Both statements speak of a future rooted in justice, dignity, and safety for Israelis and Palestinians. This is a noble aspiration. But unless these words are anchored in reality, they become meaningless. There can be no justice while Hamas rules Gaza. There can be no dignity under a regime that celebrates martyrdom and mass murder. And there can be no safety—none—for Jews anywhere while the world tolerates, excuses, or misunderstands Hamas. Yet what is most astonishing is what these statements refuse to say.
Nowhere is there a clear assertion that this war is not only politically necessary but morally mandated. Nowhere is there the acknowledgment that Israel is fighting not against the Palestinian people, but against a terrorist regime committed to Jewish annihilation. Nowhere is there the theological affirmation that military defense of innocent life is not merely permissible in Jewish tradition—it is a mitzvah.
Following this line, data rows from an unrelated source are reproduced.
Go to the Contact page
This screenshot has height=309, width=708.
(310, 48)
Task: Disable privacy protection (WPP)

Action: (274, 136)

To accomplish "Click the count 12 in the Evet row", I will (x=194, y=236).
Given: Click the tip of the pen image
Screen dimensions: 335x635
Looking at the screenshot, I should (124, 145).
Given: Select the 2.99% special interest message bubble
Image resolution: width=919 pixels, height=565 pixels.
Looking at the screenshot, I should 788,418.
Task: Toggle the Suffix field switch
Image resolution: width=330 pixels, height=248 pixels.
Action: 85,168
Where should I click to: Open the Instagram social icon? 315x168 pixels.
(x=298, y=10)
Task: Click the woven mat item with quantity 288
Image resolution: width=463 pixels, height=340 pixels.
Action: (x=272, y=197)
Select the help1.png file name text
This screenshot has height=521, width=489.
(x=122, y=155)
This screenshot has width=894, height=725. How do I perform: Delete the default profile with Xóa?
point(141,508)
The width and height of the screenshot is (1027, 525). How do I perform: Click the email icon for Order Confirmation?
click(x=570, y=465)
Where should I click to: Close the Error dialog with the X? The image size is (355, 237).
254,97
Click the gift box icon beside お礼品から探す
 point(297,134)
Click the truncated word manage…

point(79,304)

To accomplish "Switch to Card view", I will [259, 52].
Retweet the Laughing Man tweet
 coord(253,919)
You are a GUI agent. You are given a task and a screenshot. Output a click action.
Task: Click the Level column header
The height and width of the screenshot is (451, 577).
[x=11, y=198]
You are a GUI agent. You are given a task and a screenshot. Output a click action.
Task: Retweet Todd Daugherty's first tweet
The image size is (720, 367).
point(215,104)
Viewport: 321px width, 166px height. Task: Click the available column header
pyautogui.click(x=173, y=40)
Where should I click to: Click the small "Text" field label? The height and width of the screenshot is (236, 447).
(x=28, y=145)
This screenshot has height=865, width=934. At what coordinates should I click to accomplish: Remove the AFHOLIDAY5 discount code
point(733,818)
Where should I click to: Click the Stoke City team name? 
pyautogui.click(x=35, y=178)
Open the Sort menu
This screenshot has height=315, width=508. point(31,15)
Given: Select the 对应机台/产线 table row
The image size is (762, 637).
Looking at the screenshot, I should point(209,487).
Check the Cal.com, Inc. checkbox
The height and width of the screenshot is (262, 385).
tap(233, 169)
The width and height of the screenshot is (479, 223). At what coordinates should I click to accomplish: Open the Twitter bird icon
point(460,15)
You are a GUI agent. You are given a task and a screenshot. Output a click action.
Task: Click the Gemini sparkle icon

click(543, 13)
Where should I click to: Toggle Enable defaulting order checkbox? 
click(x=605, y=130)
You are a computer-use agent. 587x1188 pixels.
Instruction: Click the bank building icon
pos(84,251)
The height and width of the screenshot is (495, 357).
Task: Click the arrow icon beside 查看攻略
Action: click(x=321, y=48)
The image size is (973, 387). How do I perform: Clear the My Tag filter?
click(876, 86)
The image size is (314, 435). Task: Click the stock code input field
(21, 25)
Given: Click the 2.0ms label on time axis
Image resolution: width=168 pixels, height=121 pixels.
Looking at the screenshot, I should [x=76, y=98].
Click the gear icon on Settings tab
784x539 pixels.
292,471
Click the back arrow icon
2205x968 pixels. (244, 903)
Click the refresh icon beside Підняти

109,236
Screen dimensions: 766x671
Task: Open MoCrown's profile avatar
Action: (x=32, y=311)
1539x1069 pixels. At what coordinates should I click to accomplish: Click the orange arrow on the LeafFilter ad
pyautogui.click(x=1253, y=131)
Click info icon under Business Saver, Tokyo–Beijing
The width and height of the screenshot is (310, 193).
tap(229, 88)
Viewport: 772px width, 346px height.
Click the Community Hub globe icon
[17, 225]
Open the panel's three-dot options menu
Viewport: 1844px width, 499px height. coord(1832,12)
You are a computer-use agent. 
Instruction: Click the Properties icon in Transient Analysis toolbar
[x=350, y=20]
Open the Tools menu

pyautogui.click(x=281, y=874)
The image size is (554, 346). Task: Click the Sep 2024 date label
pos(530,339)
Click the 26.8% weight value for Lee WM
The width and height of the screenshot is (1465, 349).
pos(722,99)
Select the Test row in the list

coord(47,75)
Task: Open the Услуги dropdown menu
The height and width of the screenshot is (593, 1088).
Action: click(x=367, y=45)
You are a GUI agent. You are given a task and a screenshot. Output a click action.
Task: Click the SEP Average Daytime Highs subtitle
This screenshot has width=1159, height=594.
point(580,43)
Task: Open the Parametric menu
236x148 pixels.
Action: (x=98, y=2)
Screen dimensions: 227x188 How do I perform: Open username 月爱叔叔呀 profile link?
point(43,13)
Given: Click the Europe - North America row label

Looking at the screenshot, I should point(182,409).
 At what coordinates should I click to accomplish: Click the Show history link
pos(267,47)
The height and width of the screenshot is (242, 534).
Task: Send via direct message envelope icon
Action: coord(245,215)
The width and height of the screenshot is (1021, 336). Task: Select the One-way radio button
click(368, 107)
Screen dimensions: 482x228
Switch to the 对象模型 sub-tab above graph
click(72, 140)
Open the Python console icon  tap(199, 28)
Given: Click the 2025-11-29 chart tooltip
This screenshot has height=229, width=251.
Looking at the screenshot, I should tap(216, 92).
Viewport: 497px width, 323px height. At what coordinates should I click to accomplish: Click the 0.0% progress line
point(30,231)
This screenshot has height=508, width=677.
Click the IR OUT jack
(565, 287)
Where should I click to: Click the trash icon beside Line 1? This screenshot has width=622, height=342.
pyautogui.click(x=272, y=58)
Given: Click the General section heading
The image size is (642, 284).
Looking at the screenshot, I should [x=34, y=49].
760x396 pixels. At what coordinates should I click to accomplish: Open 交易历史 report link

I understand the pastoral impulse behind these statements. Many rabbis fear alienating progressive congregants, losing moral credibility in liberal spaces, or appearing indifferent to suffering. But Torah does not call us to be silent in the face of evil. Nor does it demand we flatten complexity into a pastoral appeal to “both sides.” The humanitarian concern is real. But when it becomes the dominant theme—while righteous anger and clarity about justice are downplayed—we invert the moral structure of the moment. The question is not whether Gazans are suffering; they are. The question is who caused that suffering, and what must be done to end it.
If you say “Hamas,” then the logical conclusion is that Hamas’s removal is a humanitarian necessity. If you cannot say that clearly, then your compassion rings hollow.
The United Synagogue’s statement, while more forceful in tone, repeats the same analytical error: it calls for “moral clarity” while still cloaking its support for Israel in language designed to reassure critics. At one point, it notes that Israel “aimed to neutralize existential threats and minimize civilian casualties in Iran,” whereas Iran targeted institutions meant to improve human life. That sentence—though rhetorically clever—betrays a deeper anxiety: we are constantly trying to prove our ethical worth to an audience that does not believe we have any.
What would it mean to write a statement not for the New York Times, but for Am Yisrael? What would it mean to speak theologically rather than diplomatically? To reference not just values, but halakhic principles like rodef—the obligation to stop a pursuer even through deadly force? What would it mean to say, unapologetically, that Jewish blood is not cheap?
We are living through the most significant moment in Jewish history since the founding of the State of Israel. And yet the voice of our movement is hesitant, curated, apologetic. Conservative Judaism once imagined itself as the center of Jewish life—not in terms of political moderation, but as the intellectual and spiritual core: halakhic fidelity joined with intellectual openness. But if we are so busy trying to please the world that we cannot affirm the justice of Jewish survival, then we are no longer at the center of anything at all.
We cannot preach prophetic justice while forgetting Jeremiah’s tears for Jerusalem. We cannot speak of Jewish dignity while soft-pedaling our people’s trauma. And we cannot claim to love Israel while reducing her to a moral chess piece in someone else’s narrative.
Let us raise a different kind of rabbinic voice—a voice rooted in achdut, in solidarity with our people. A voice that does not apologize for Israel’s existence or for her right to fight. A voice that affirms that humanitarian aid must flow—but that it must not come at the cost of abandoning the war against Hamas. A voice that remembers the rabbinic task is not to placate, but to proclaim.
I do not reject compassion. I reject confusion. And I call upon my colleagues to find the courage to do the same.